Column box-John Mangun-Outside the Box

Contrary: not being in conformity with what is usual, perversely inclined to do the opposite of what is expected. Contrarian: a person who rejects popular opinion.

Contrarian investor: decisively going against prevailing market trends by selling when others are buying and buying when most investors are selling. When people say the stock market is going up, it means they are fully invested without more cash to buy, and the market then goes down. When people predict a downturn, they have already sold out, and the market can only go up.

Over the decades of investing in the stock market, I have tried to follow certain principles. Buy when prices are going up not down. A stock price bottom is found when the price shows a sustainable/verifiable uptrend, which is why I prefer looking at longer term price action. It is better to be the last one “in” and the first one “out”. You won’t make as much profit, but you will never be left holding an empty bag. There are more.

Stock prices go higher because buyers are willing to pay a higher price. Stock prices go down because buyers are not willing to pay a higher price. Buyers control the market; sellers are just along for the ride. Any other analysis does not have a connection to real world. All a seller can do is hope that there is a buyer out there willing to pay the asking price. Who has more control over the revenues of the company: the Board of Directors of SM Investments Corp. or the shoppers who did not go to the SMBF Three-Day Sale this past weekend?

Every merchandise buyer for a department store knows how critical it is to understand and follow the consumer “herd mentality.” It is the same in the stock market. The retail buyer never asks why consumers are buying a particular clothing style or color, but only which style and color is popular.
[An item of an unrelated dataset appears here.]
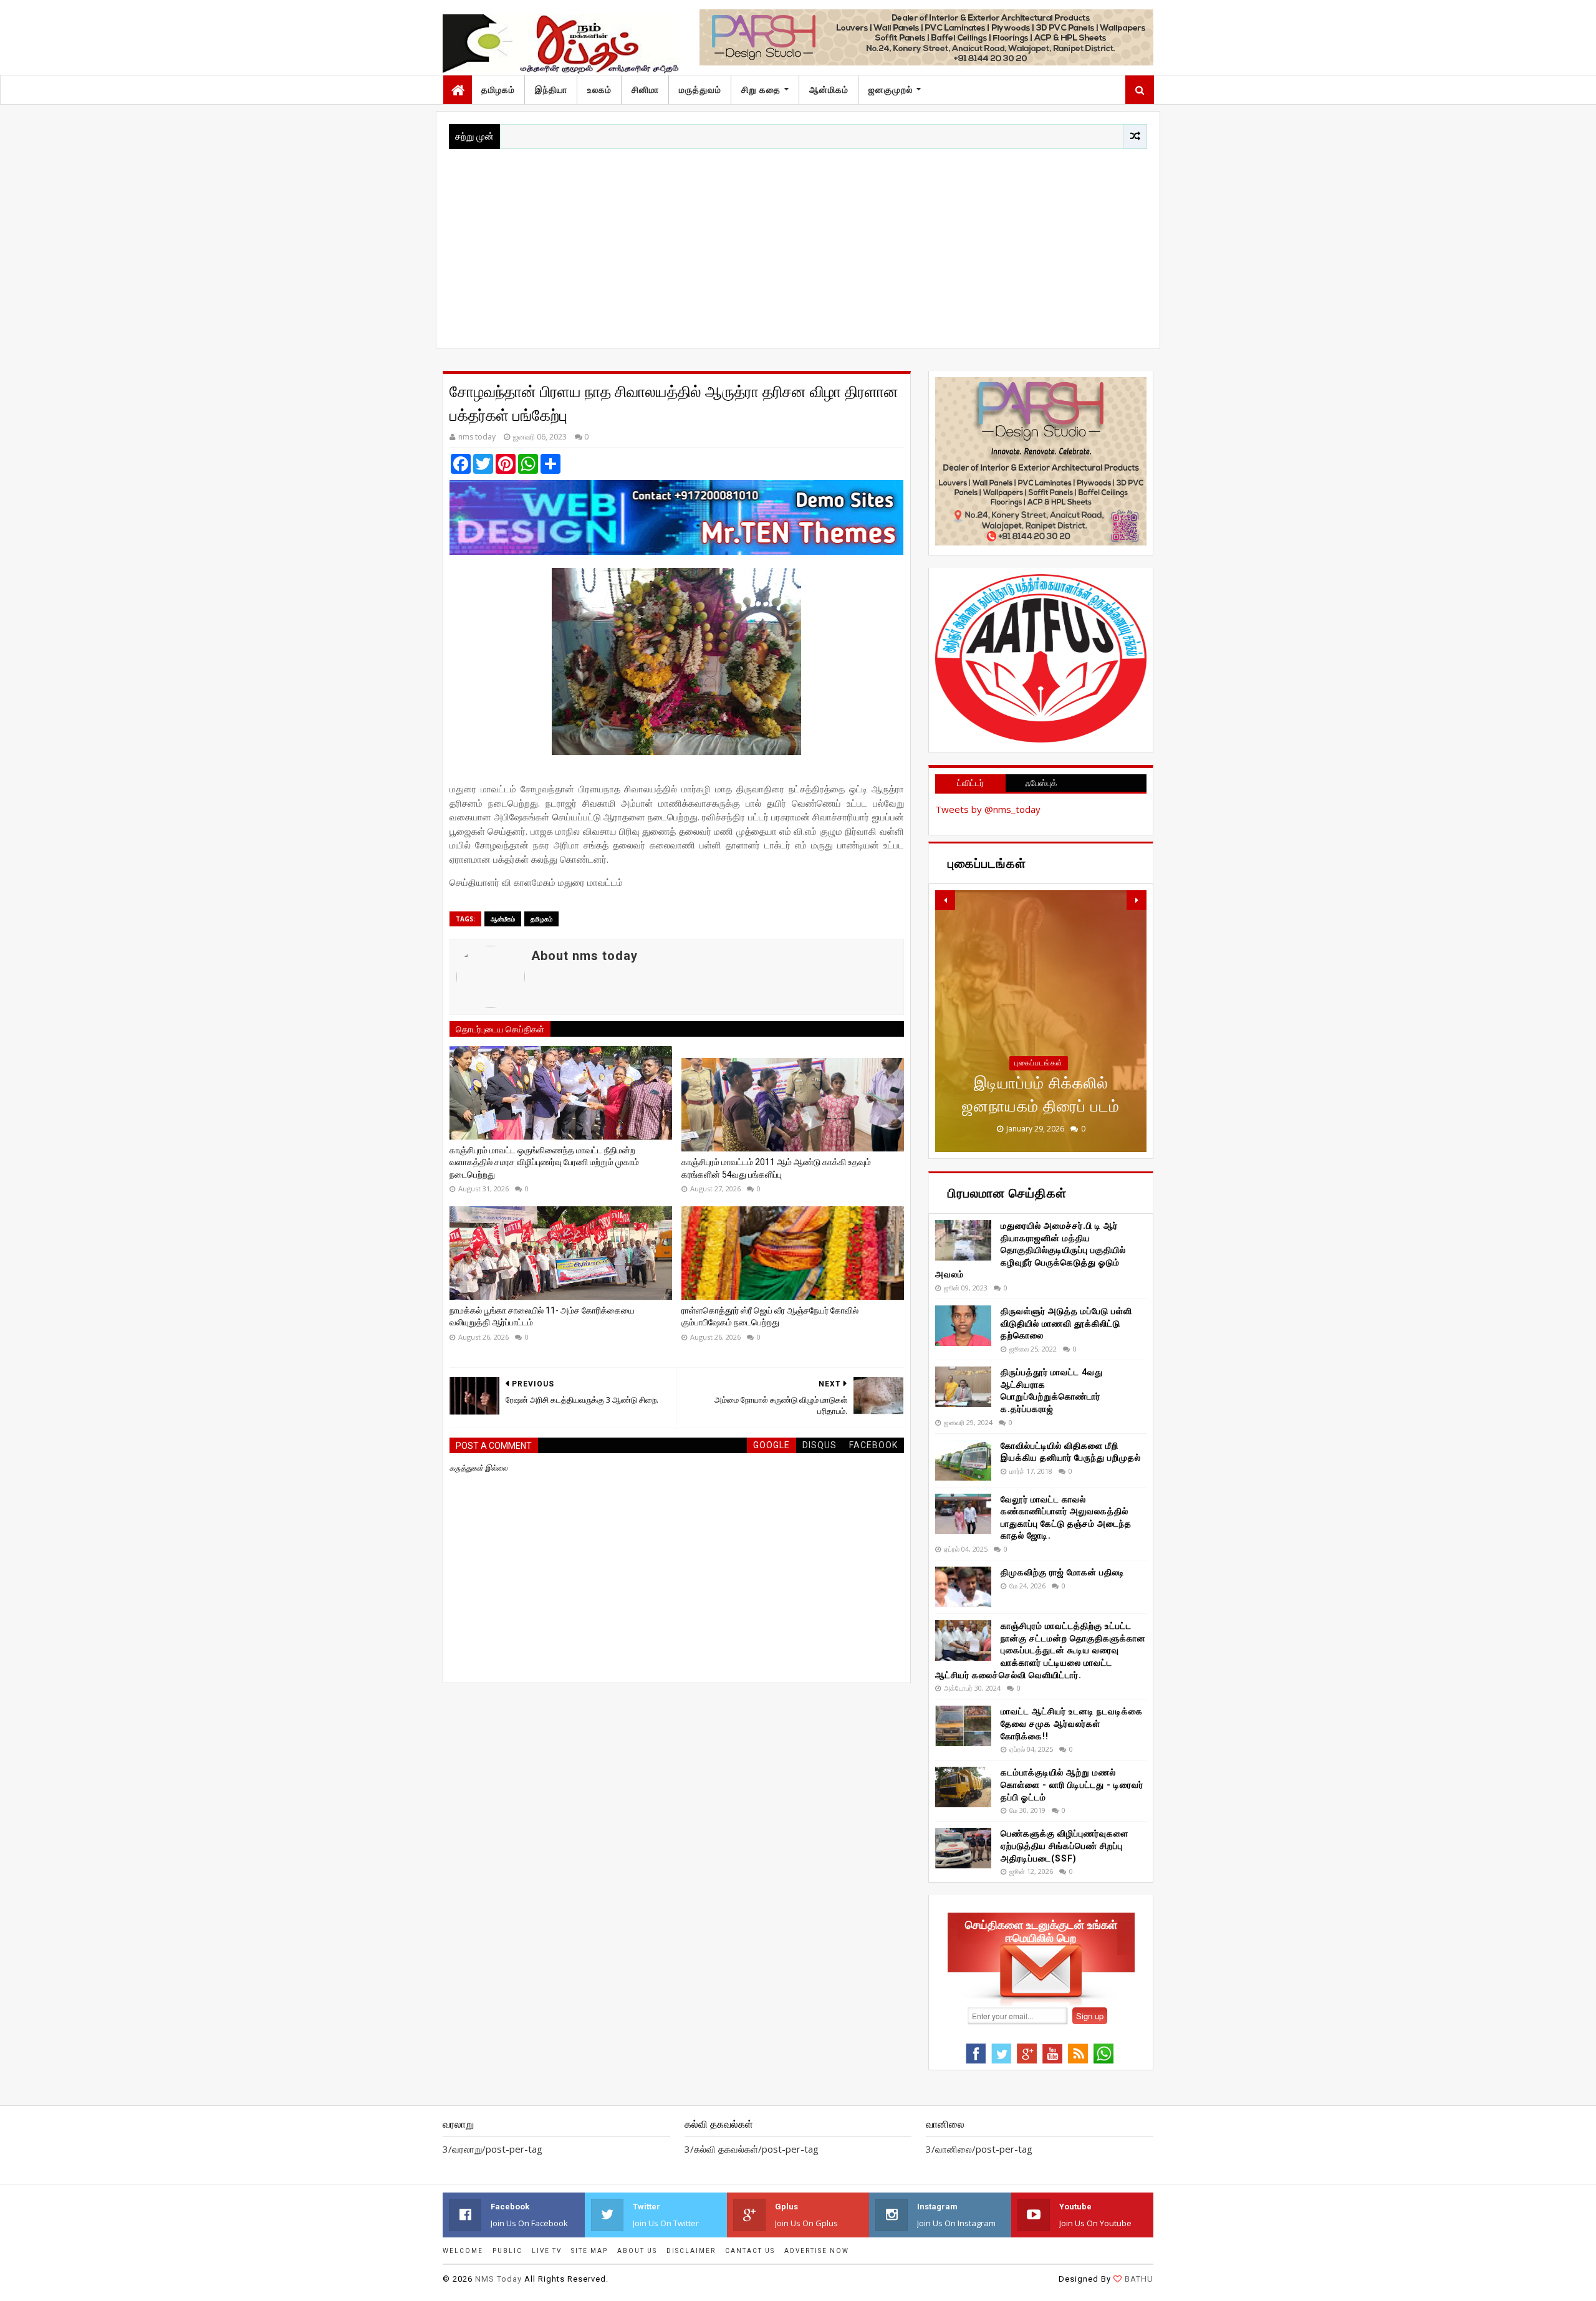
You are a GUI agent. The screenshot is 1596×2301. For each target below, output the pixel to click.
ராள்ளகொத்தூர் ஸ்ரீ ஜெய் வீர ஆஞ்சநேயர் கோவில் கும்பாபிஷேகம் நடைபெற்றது (769, 1316)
If the stock price of a company that you think is a “dog” is going higher and you can profit from that movement, why would you waste any time worrying about how dumb investors are for buying that issue?
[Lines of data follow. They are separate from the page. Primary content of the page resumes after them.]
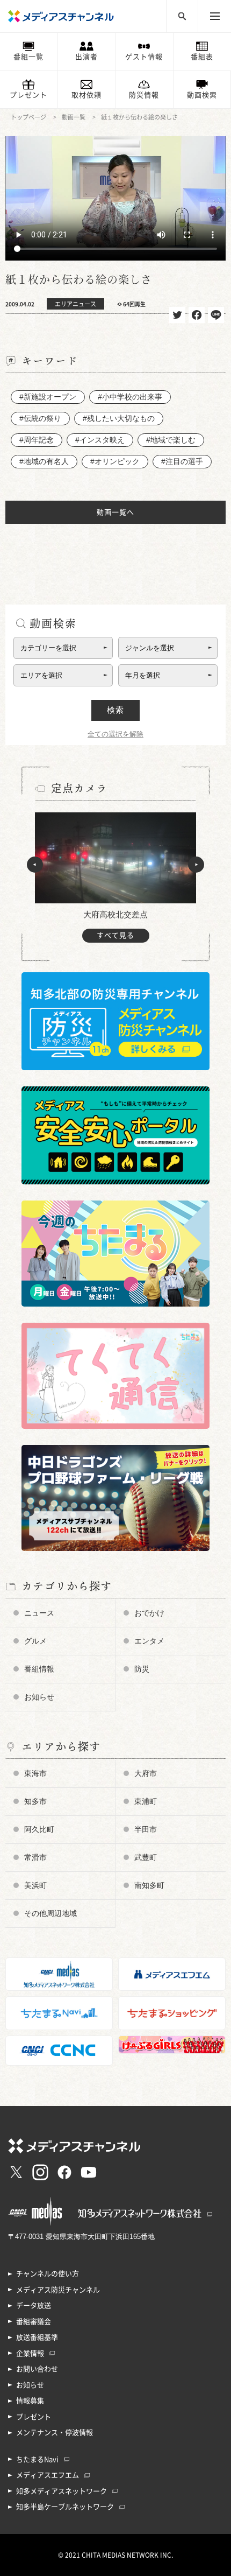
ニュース (39, 1613)
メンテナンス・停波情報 (54, 2432)
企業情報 (30, 2353)
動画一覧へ (115, 512)
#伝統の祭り (40, 418)
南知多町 (149, 1885)
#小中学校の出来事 (130, 396)
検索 (115, 709)
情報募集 (30, 2400)
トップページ (28, 117)
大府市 (145, 1773)
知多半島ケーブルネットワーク (65, 2506)
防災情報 (144, 95)
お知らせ (39, 1697)
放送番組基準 (37, 2337)
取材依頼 (86, 95)
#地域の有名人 (44, 461)
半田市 (145, 1829)
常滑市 (35, 1857)
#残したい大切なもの (119, 418)
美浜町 (35, 1885)
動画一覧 (73, 117)
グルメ (35, 1641)
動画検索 (202, 95)
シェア (197, 315)
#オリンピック (115, 461)
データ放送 (33, 2305)
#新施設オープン (47, 396)
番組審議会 (33, 2321)
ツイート (177, 315)
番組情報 (39, 1669)
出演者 (86, 56)
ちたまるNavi (37, 2459)
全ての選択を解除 (115, 734)
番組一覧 (28, 56)
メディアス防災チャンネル (58, 2289)
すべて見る (115, 935)
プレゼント (28, 95)
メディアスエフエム (47, 2475)
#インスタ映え (100, 440)
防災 (141, 1669)
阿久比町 (39, 1829)
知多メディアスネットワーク (61, 2491)
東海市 (35, 1773)
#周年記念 (36, 440)
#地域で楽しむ (171, 440)
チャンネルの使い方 (47, 2273)
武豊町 (145, 1857)
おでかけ (149, 1613)
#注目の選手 (182, 461)
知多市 (35, 1801)
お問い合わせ (37, 2369)
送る (216, 315)
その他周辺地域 (50, 1913)
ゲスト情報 (144, 56)
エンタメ (149, 1641)
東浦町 (145, 1801)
To be successful in business and the stock market, this is what you need to be and what your investment strategy should follow. “Opportunist: someone who tries to get an advantage from a situation without thinking about what is right.”

The idea that the Chinese use two brush strokes to write the word, “crisis” and that one brush stroke stands for danger; the other for opportunity is inaccurate since that comes from a Western interpretation. Crisis, (wēi jī) where (wēi) indeed translates to “danger,” to endanger. However, (jī) by itself doesn’t really translate to “opportunity.” (ji hui) means “opportunity,” but an accurate translation of (jī) by itself is more like “a crucial point, when something begins to change.” Therefore, in a crisis, be aware of the danger but recognize the prospective opportunity.
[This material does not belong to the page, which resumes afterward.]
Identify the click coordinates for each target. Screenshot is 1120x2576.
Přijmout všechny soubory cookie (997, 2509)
I favor opportunistic companies and I want to own them. “Airlines and telecommunications companies are likely to be among the first to benefit from the amended Public Service Act, which raised foreign ownership limits.” No problem with that.

But wouldn’t companies that seized opportunities as situations changed be better than those who depend on externals to change to their benefit? Example: Companies that started within a couple of weeks of the lockdown in March 2020 to move to home delivery. Although, many companies were forced to close some if not many large mall stores and are now being replaced by opportunistic others and possibly at a lower rent.

Importers being hurt by a lower valued peso exchange rate? What about a company that produces locally and then generates 80 percent of its revenue overseas in US dollars? Sounds like a potential winner? And what about using part of those dollars buying into US companies to produce in the Philippines and again earn foreign revenues?

Being an opportunist essentially means being at or even a little ahead of the curve. Being a contrarian investor means being awake to how people are reacting to that curve.